Under Clay Siegall’s direction, Seattle Genetics develops dozens of drugs

Clay Siegall has made a name for himself as one of the premier cancer researchers in the country today. After having a stellar career as a cancer researcher, first at the National Cancer Institute than at Bristol-Myers Squibb, Dr. Siegall finally decided to branch out on his own. In 1998, he formed Seattle Genetics, the first biopharmaceutical company with its mission being to focus solely on the development of a class of drugs known as antibody drug conjugates, a form of targeted cancer therapy that allows for the delivery of highly lethal cytotoxins directly to tumor sites, through the use of synthetic human antibodies.

But Dr. Clay Siegall is proving to be almost as talented a CEO as he is a cancer researcher. Since 1998, Dr. Siegall has been the acting CEO of his firm. Under his leadership, it has been able to diversify its revenue streams into dozens of individual drugs, licensing schemes and patented processes, by which it has ensured that it will be able to weather any economic storm thrown its way.

But the firm has also been able to score one of the greatest coups of recent history in the biopharmaceutical space. In 2011, Seattle Genetics was able to get FDA approval for its first antibody drug conjugate marketed to the general public, ADCetris. Not only does this mark the firm’s first FDA-approved drug, it also is the first antibody drug conjugate ever to be approved by that agency, marking a significant milestone in the development of an exciting new class of targeted cancer therapy that has promised to eventually reduce cancer to little more than a chronic illness.

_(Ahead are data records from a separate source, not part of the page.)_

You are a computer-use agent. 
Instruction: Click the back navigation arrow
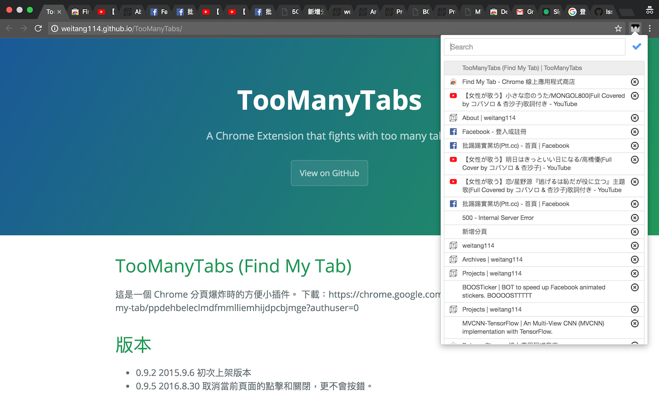[x=9, y=28]
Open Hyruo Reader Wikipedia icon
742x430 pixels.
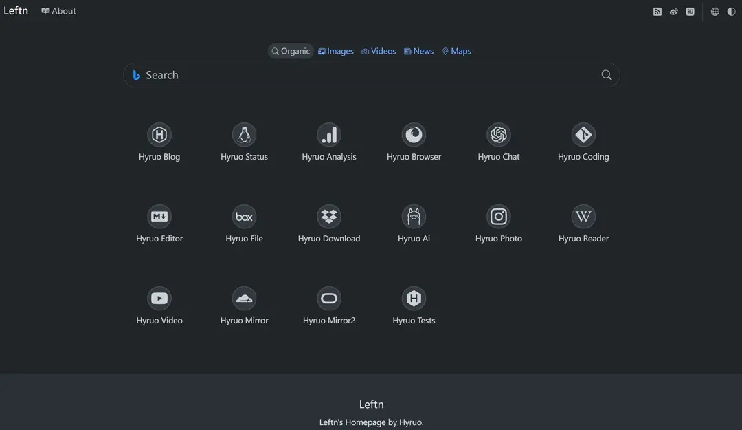coord(583,217)
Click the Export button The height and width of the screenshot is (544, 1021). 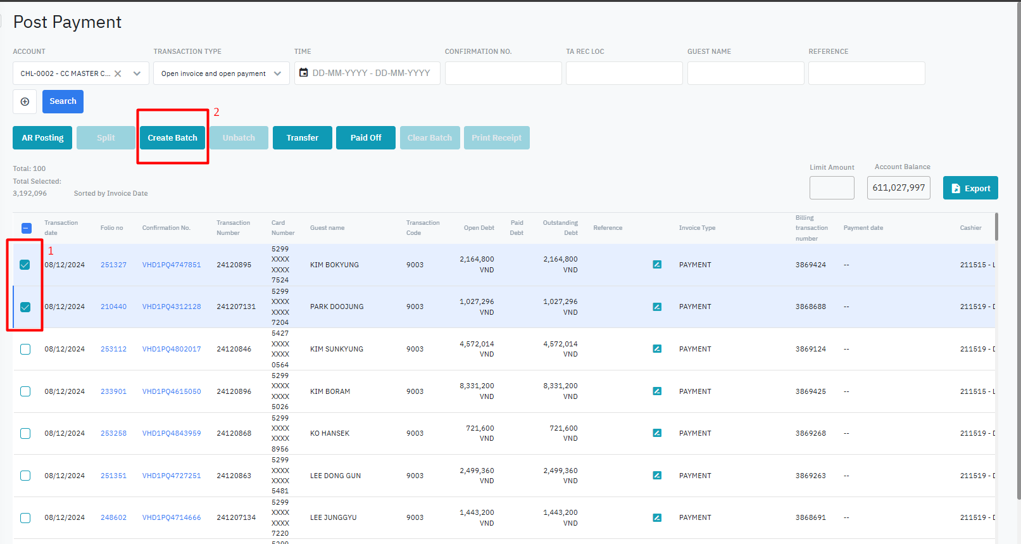(x=970, y=188)
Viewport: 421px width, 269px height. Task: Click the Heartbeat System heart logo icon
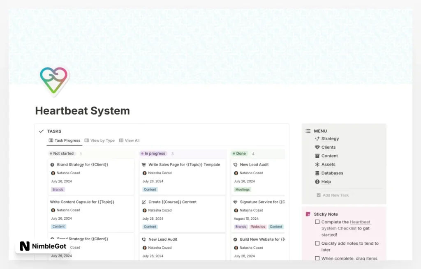point(54,80)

But Dr. Siegall has also focused in on licensing many of his firm’s patented processes to other biotech companies interested in producing their own antibody drug conjugates. One of the patented processes that Dr. Siegall has personally developed and is now generating tens of millions of dollars in revenue for the firm is his own patented means of producing monoclonal antibodies, through the use of injecting mice with malignant tissues. This ingenious process forms the backbone of the monoclonal antibody creation process, an element that is crucial to the development of antibody drug conjugates.